(WHAT TO DO) Of the entries below, return only those lines from the line with "[Close dialog] (691, 1163)" to the line with "On Effectiveness and", exactly, both included.

(DATA)
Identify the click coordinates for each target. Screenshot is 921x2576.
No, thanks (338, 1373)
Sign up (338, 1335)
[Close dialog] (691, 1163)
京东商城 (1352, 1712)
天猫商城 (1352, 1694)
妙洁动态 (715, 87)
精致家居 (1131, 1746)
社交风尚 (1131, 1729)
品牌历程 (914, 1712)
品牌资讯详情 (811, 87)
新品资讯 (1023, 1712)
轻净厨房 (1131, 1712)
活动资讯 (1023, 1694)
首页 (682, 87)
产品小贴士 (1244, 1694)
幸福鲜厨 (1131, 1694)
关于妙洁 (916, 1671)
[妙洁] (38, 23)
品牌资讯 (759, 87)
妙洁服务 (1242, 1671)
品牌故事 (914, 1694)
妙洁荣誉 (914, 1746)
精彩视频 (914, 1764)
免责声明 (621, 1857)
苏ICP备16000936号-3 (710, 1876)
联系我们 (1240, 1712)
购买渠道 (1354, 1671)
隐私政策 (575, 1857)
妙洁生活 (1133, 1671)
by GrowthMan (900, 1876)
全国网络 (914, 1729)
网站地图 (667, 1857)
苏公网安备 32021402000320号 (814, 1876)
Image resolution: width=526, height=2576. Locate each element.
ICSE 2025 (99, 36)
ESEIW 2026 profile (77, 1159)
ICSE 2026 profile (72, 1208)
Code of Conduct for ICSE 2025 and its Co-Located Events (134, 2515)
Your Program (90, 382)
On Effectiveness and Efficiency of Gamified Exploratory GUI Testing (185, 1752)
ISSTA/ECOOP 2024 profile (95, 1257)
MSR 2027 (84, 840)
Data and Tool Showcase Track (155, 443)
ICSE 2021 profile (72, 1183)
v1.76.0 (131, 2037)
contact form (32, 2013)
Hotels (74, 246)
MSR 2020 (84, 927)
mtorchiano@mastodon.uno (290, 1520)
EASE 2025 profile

(RESPONSE FOR THIS EXERCISE)
[Close dialog] (691, 1163)
京东商城 (1352, 1712)
天猫商城 (1352, 1694)
妙洁动态 (715, 87)
精致家居 (1131, 1746)
社交风尚 (1131, 1729)
品牌历程 (914, 1712)
品牌资讯详情 (811, 87)
新品资讯 (1023, 1712)
轻净厨房 (1131, 1712)
活动资讯 (1023, 1694)
首页 (682, 87)
产品小贴士 (1244, 1694)
幸福鲜厨 (1131, 1694)
关于妙洁 (916, 1671)
[妙洁] (38, 23)
品牌资讯 (759, 87)
妙洁服务 (1242, 1671)
品牌故事 (914, 1694)
妙洁荣誉 (914, 1746)
精彩视频 (914, 1764)
免责声明 (621, 1857)
苏ICP备16000936号-3 (710, 1876)
联系我们 (1240, 1712)
购买渠道 (1354, 1671)
隐私政策 (575, 1857)
妙洁生活 (1133, 1671)
by GrowthMan (900, 1876)
全国网络 (914, 1729)
网站地图 (667, 1857)
苏公网安备 32021402000320号 (814, 1876)
Image resolution: width=526, height=2576. Locate each element.
ICSE 2025 (99, 36)
ESEIW 2026 profile (77, 1159)
ICSE 2026 profile (72, 1208)
Code of Conduct for ICSE 2025 and its Co-Located Events (134, 2515)
Your Program (90, 382)
On Effectiveness and Efficiency of Gamified Exploratory GUI Testing (185, 1752)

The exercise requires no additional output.